Einträge zu Bedienelementen
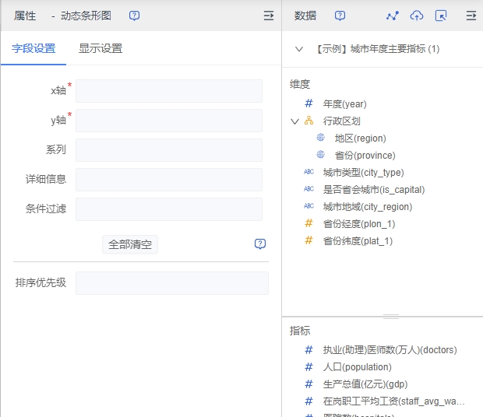Open the data relationship line-graph icon
Viewport: 483px width, 417px height.
(393, 16)
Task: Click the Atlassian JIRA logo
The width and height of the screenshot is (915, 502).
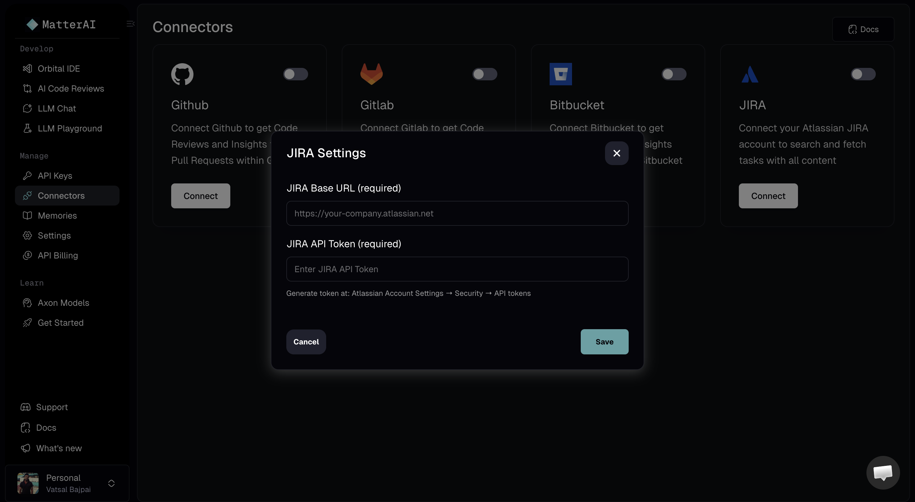Action: pos(750,74)
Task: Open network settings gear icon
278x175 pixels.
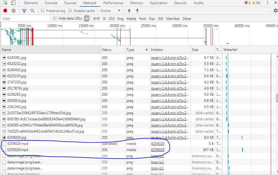Action: tap(275, 11)
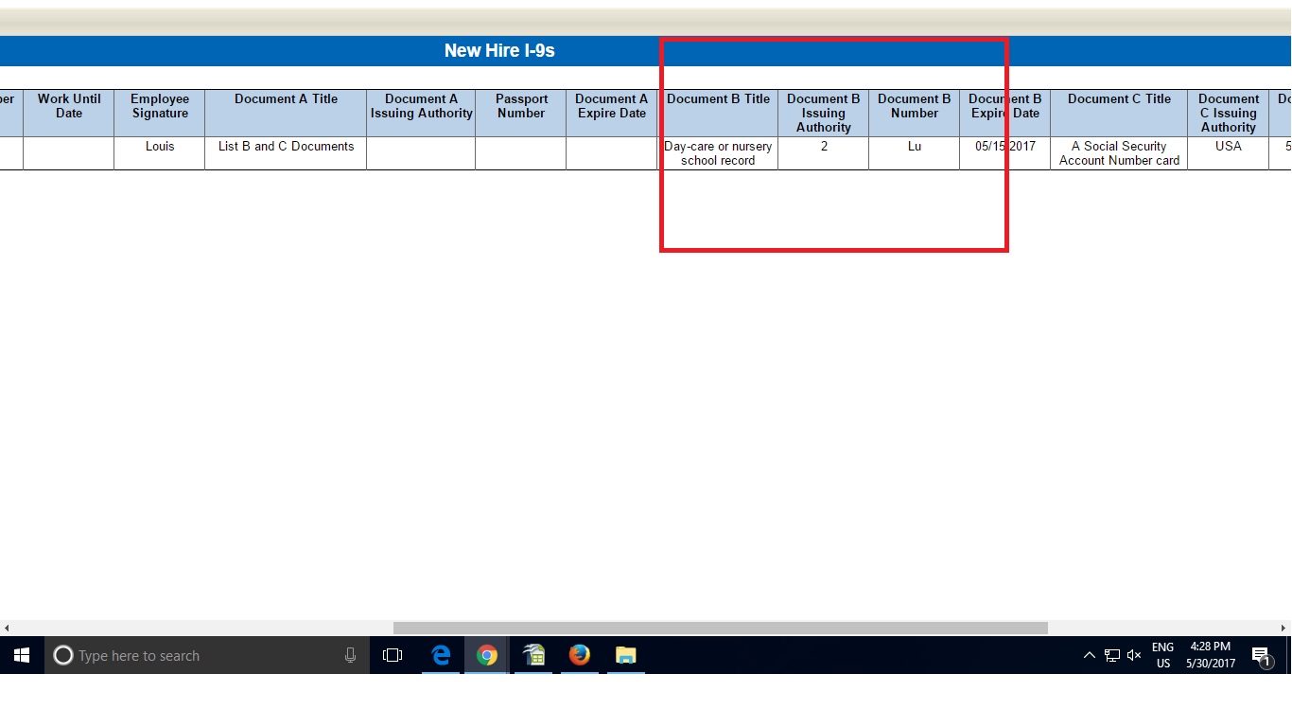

AUFGABE: Schreib alles aus dem Material wortgetreu ab, von der Zeile mit „Task: Open network settings gear icon“ bis zum Ende des Materials, beide Enden eingeschlossen. Lass die Bilder in deiner Antwort weg.

ERGEBNIS UNTEN:
Task: Open network settings gear icon
278x175 pixels.
Action: tap(275, 11)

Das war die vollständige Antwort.